Provided passage:
----------

Which `edf` should be included for mixed models (and when `by`) is used to `eff_size`?

iago-pssjd commented 2 years ago

Hi!

I know the mixed model example in ?eff_size, but let me comment it later and start by other place. In the vignette https://cran.r-project.org/web/packages/emmeans/vignettes/comparisons.html I see

pigs.lm <- lm(log(conc) ~ source + factor(percent), data = pigs)
pigs.emm.s <- emmeans(pigs.lm, "source")
pairs(pigs.emm.s)
##  contrast    estimate     SE df t.ratio p.value
##  fish - soy    -0.273 0.0529 23  -5.153  0.0001
##  fish - skim   -0.402 0.0542 23  -7.428  <.0001
##  soy - skim    -0.130 0.0530 23  -2.442  0.0570
## 
## Results are averaged over the levels of: percent 
## Results are given on the log (not the response) scale. 
## P value adjustment: tukey method for comparing a family of 3 estimates

eff_size(pigs.emm.s, sigma = sigma(pigs.lm), edf = 23)

Therefore, I thought the edf value was got from the output of pairs(pigs.emm.s). Let's use a linear mixed model

library(lme4)
library(emmeans)
data(Orthodont,package="nlme")
Orthodont$nsex <- as.numeric(Orthodont$Sex=="Male")
Orthodont$nsexage <- with(Orthodont, nsex*age)
fit <- lmer(distance ~ age + (age|Subject) + Sex, data=Orthodont)
fit.s <- emmeans(fit, "Sex")
pairs(fit.s)
# gives df = 25

so I would try eff_size(fit.s, sigma = sigma(fit), edf = 25). But in the examples in ?eff_size I see that edf is approached by

df.residual(fit)
[1] 101

which is a very different output. Then I saw the mixed model example mentioned at the beginning:

### Mixed model example:
if (require(nlme)) withAutoprint({
  Oats.lme <- lme(yield ~ Variety + factor(nitro), 
                  random = ~ 1 | Block / Variety,
                  data = Oats)
  # Combine variance estimates
  VarCorr(Oats.lme)
  (totSD <- sqrt(214.4724 + 109.6931 + 162.5590))
  # I figure edf is somewhere between 5 (Blocks df) and 51 (Resid df)
  emmV <- emmeans(Oats.lme, ~ Variety)
  eff_size(emmV, sigma = totSD, edf = 5)
  eff_size(emmV, sigma = totSD, edf = 51)
}, spaced = TRUE)

Here, df.residual does not work for lme models. How did you get the values 5 and 51? 5 coincides with the df printed in emmV. Is this a good reference to cacth the df? In the examples above, would it has sense to use 25 or 101?

----------

Required task 1: Reproduce the eff_size thread between "## P value adjustment: tukey" and "<- with(Orthodont, nsex*age)", inclusive.
Required task 2: In the eff_size thread, what value does df.residual(fit) return for the lmer model?
Required task 3: How would you render this sentence from the eff_size thread in Spanish: "Here, df.residual does not work for lme models."
The records come from a separate source, unrelated to the eff_size thread.

----------

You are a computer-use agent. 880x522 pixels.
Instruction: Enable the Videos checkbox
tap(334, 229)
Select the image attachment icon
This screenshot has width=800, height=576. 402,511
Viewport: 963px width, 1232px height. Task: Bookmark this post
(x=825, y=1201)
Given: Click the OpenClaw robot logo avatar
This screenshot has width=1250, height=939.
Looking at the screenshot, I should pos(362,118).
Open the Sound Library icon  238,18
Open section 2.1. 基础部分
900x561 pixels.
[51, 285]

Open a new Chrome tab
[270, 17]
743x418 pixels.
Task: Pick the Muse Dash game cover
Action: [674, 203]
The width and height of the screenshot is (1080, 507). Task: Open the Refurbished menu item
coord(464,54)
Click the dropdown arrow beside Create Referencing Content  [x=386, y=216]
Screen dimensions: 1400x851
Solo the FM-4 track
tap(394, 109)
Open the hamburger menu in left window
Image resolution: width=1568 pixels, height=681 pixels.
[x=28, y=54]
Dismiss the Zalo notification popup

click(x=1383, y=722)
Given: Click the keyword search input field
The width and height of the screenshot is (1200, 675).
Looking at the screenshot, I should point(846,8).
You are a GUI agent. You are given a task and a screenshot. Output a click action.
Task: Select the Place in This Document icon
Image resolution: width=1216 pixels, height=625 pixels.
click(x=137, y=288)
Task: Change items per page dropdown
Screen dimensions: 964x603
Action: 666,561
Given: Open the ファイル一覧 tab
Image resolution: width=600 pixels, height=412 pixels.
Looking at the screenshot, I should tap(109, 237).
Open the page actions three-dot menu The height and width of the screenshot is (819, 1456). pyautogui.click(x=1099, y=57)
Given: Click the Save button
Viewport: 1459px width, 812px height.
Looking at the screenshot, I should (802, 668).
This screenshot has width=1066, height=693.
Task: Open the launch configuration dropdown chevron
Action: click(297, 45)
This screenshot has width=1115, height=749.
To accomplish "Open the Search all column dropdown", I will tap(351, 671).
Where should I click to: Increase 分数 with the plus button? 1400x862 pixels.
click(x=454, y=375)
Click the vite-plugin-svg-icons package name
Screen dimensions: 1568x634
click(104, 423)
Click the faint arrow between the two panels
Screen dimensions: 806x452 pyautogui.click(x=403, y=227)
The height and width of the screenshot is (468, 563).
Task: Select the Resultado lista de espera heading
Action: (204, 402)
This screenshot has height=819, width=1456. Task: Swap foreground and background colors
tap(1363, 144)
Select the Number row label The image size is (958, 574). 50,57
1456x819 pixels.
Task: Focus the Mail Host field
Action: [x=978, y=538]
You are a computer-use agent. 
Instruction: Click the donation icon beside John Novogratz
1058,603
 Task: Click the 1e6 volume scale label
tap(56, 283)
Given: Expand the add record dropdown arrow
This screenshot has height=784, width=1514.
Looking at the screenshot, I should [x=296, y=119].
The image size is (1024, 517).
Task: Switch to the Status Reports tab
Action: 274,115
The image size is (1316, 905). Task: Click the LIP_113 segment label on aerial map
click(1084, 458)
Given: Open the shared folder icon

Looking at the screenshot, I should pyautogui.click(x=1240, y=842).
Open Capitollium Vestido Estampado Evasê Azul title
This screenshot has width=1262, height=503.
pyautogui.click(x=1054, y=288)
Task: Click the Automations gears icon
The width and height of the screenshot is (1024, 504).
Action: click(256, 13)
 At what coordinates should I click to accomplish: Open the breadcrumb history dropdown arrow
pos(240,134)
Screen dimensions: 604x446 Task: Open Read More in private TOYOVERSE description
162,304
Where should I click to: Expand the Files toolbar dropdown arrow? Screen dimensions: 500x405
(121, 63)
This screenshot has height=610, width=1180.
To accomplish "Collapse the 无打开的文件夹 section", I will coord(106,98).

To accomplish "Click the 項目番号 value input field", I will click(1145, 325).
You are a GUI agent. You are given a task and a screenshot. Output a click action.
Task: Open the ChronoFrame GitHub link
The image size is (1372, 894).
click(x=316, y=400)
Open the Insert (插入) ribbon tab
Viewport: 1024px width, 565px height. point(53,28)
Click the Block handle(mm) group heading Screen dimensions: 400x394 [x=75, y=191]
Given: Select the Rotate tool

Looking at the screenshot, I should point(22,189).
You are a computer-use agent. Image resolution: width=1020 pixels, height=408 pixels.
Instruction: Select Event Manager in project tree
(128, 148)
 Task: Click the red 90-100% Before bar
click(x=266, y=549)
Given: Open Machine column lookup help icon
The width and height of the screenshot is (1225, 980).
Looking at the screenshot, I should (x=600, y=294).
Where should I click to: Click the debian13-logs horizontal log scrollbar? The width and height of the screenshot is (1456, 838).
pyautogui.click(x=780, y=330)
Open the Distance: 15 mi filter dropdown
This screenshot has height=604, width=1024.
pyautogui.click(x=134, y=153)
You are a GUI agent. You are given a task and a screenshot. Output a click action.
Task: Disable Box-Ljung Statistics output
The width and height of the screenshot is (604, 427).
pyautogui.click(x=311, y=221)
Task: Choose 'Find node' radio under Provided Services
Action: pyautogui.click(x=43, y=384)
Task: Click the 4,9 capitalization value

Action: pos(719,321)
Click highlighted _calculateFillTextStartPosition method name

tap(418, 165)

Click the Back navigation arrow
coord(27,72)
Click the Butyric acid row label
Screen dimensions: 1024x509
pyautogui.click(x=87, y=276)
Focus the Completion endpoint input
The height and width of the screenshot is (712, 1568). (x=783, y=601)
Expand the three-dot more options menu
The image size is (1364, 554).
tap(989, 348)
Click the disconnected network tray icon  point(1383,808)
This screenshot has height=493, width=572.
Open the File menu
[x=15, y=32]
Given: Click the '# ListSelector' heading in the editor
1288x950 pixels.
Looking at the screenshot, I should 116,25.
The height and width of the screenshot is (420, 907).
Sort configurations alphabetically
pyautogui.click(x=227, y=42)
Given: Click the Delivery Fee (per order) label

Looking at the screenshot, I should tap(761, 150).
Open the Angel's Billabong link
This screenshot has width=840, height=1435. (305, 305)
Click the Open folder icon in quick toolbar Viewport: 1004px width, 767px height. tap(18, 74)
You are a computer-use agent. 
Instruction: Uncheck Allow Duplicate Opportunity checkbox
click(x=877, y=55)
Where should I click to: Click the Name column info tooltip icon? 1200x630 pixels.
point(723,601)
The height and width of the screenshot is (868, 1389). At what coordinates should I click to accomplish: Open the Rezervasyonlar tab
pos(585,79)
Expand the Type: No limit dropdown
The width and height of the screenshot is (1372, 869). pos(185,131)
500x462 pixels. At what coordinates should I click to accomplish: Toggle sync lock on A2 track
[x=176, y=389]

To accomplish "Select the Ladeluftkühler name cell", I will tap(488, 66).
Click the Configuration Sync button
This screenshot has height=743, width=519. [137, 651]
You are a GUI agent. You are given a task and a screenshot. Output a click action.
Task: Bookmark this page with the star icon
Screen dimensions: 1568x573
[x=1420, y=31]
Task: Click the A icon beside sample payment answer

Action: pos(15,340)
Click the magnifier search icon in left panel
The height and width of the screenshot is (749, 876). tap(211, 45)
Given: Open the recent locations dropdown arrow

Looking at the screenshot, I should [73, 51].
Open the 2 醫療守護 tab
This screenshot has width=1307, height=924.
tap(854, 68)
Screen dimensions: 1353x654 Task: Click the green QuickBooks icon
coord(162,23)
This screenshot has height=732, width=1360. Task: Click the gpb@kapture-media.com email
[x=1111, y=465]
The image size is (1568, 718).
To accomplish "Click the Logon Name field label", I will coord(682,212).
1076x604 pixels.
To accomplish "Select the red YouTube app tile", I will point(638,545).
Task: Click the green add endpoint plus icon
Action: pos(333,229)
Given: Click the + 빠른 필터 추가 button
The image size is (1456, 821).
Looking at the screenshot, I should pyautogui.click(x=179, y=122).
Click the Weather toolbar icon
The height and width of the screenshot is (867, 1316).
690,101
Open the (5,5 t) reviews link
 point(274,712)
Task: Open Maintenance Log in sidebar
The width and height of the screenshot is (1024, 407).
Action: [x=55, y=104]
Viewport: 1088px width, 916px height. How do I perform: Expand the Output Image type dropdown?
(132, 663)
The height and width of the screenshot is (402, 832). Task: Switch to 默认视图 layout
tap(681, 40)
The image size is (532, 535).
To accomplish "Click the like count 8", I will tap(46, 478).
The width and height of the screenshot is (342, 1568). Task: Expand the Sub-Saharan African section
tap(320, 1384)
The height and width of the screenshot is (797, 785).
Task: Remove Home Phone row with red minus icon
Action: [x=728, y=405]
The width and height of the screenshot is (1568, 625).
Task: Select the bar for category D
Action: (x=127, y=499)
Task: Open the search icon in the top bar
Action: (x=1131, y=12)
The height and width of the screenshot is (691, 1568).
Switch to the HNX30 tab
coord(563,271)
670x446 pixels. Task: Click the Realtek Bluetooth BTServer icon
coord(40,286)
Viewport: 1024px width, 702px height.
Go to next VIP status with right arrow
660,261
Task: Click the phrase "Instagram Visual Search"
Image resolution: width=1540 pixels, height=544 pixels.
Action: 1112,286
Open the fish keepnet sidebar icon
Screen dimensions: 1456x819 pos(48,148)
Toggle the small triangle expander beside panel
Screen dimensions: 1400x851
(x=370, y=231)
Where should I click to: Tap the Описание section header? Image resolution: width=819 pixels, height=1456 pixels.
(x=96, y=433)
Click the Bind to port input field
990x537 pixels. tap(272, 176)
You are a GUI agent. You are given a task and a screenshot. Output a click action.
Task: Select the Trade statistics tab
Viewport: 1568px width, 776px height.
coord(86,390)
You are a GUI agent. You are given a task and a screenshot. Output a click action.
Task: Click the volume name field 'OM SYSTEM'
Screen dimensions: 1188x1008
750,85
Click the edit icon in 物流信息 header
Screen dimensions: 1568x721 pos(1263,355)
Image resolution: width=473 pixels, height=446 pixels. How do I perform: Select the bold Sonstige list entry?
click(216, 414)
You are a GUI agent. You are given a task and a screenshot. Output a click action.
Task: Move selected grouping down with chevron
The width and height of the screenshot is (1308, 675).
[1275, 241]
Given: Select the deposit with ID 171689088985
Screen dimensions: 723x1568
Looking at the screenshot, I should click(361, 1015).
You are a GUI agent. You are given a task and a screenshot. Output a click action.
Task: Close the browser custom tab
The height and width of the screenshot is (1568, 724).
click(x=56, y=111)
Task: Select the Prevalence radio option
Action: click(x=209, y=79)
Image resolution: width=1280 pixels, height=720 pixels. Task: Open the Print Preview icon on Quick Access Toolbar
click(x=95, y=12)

----------

Correct response 1:
## P value adjustment: tukey method for comparing a family of 3 estimates

eff_size(pigs.emm.s, sigma = sigma(pigs.lm), edf = 23)

Therefore, I thought the edf value was got from the output of pairs(pigs.emm.s). Let's use a linear mixed model

library(lme4)
library(emmeans)
data(Orthodont,package="nlme")
Orthodont$nsex <- as.numeric(Orthodont$Sex=="Male")
Orthodont$nsexage <- with(Orthodont, nsex*age)

Correct response 2: 101

Correct response 3: Aquí, df.residual no funciona para los modelos lme.